>> START Extract to read

Dubai World will present a proposal to creditors in March to restructure about $22 billion of debt after its advisers complete valuing the assets of the state- owned company, a person close to the Dubai government said.
The final proposal will be made after consultations with the Abu Dhabi government and the United Arab Emirates’ central bank, said the official today, who declined to be identified because the process is private. The central bank, Abu Dhabi’s government and two commercial banks of the emirate lent $20 billion last year to Dubai’s financial support fund to help state-owned companies during the credit crisis.
“It’s good to see some timeline being finalized,” said Abdul Kadir Hussain, chief executive officer of fund manager Mashreq Capital DIFC Ltd. “We will be able to see how the debt will be restructured” and have clarity on the “future of Dubai, which is being constrained by the debt problem.”

>> END Extract to read
>> START Data section

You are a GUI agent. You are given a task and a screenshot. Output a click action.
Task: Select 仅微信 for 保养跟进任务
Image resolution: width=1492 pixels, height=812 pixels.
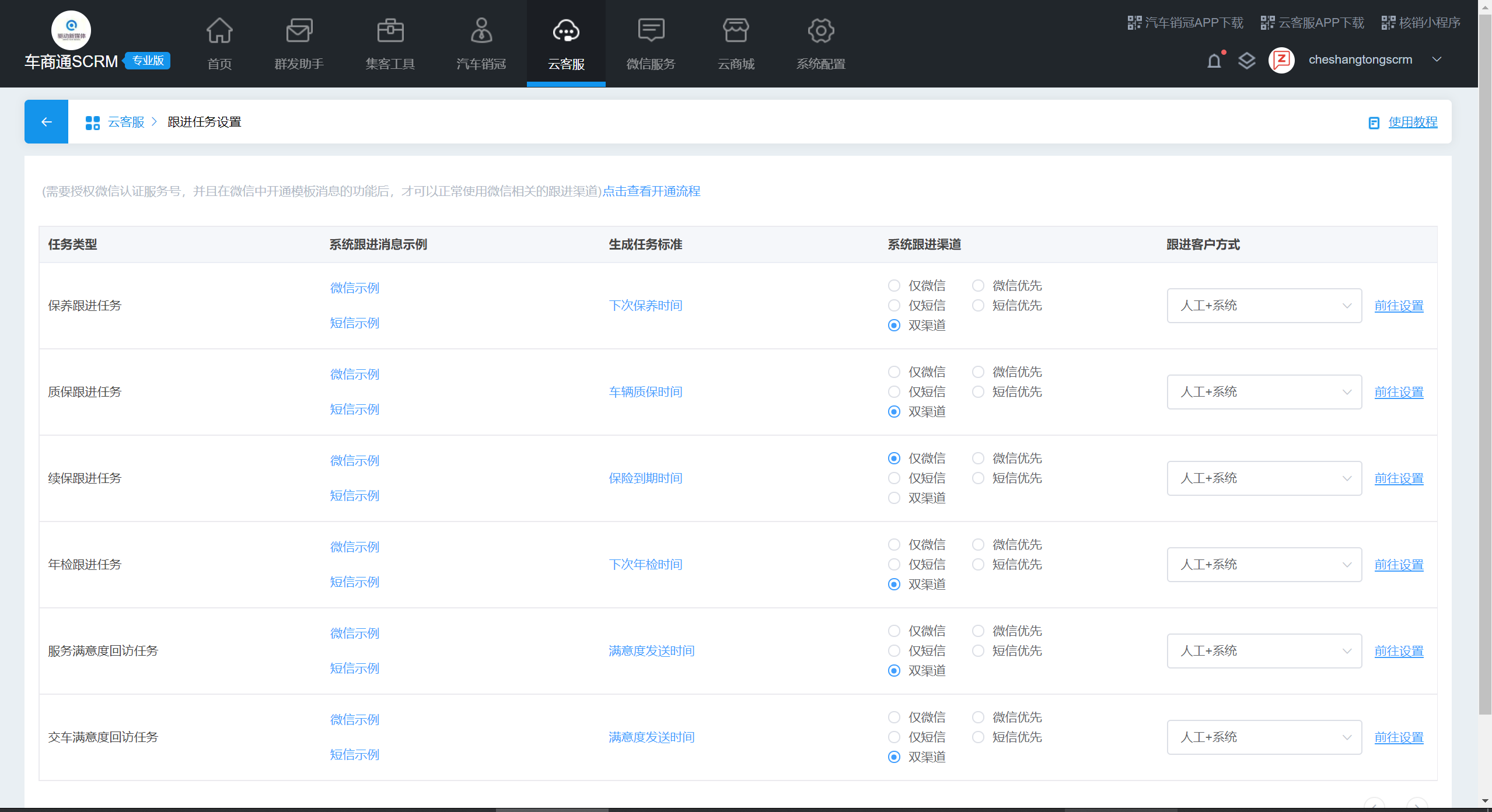(894, 286)
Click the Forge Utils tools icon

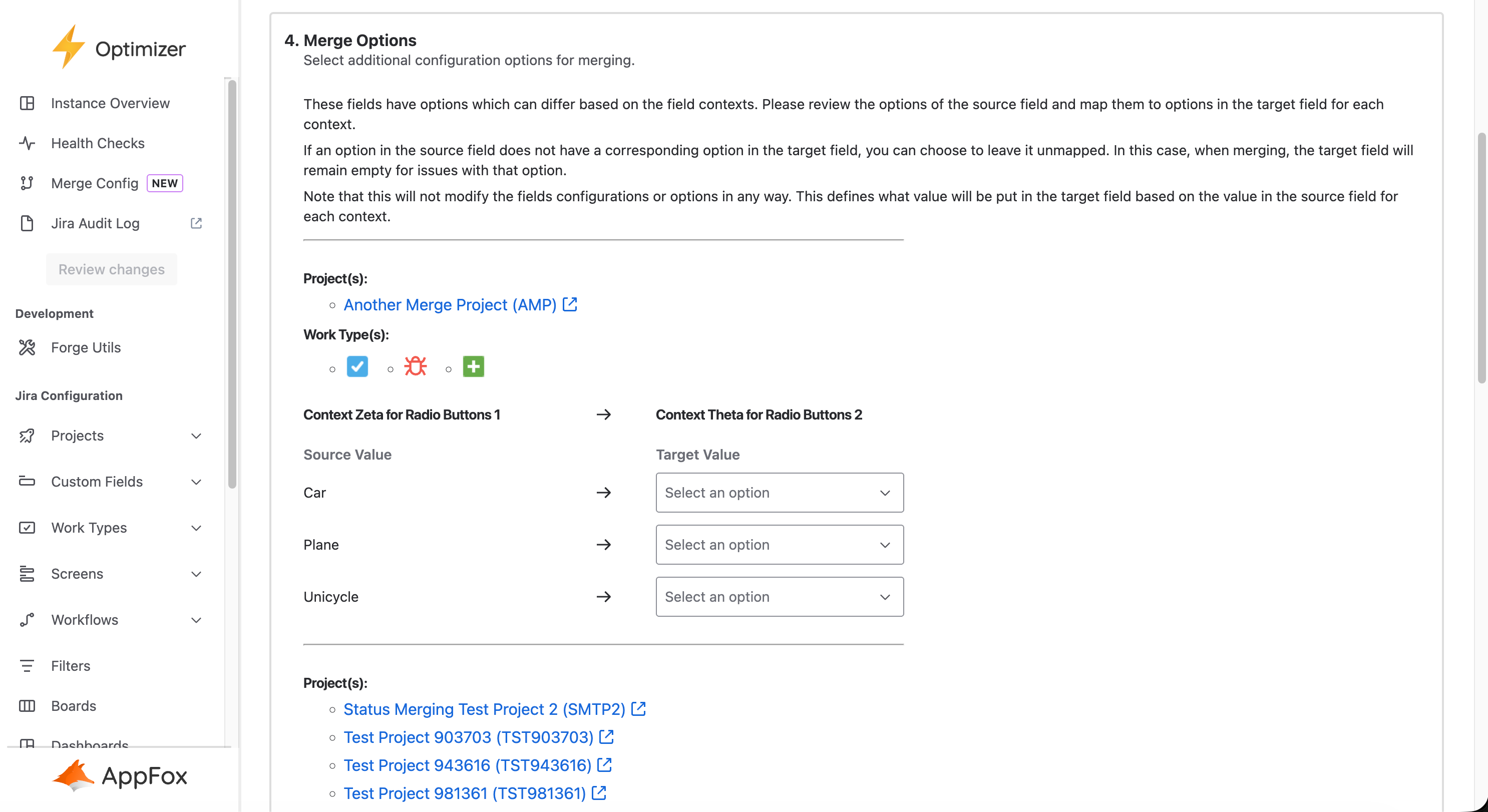click(27, 347)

>> END Data section

**Problems to solve**
1/ In the article on Dubai World's debt, rewrite the passage between "The final proposal" and "the credit crisis.", inclusive, substituting "monetary authority" for "central bank".
2/ Summarize the article on Dubai World's debt in two sentences.

**Per-task answers**
1/
The final proposal will be made after consultations with the Abu Dhabi government and the United Arab Emirates’ monetary authority, said the official today, who declined to be identified because the process is private. The monetary authority, Abu Dhabi’s government and two commercial banks of the emirate lent $20 billion last year to Dubai’s financial support fund to help state-owned companies during the credit crisis.

2/ Dubai World will present creditors a proposal in March to restructure about $22 billion of debt once its advisers finish valuing the state-owned company's assets, according to a person close to the Dubai government. The final proposal will follow consultations with the Abu Dhabi government and the United Arab Emirates' central bank, and the chief executive of fund manager Mashreq Capital DIFC Ltd. welcomed the timeline as a way to see how the debt will be restructured.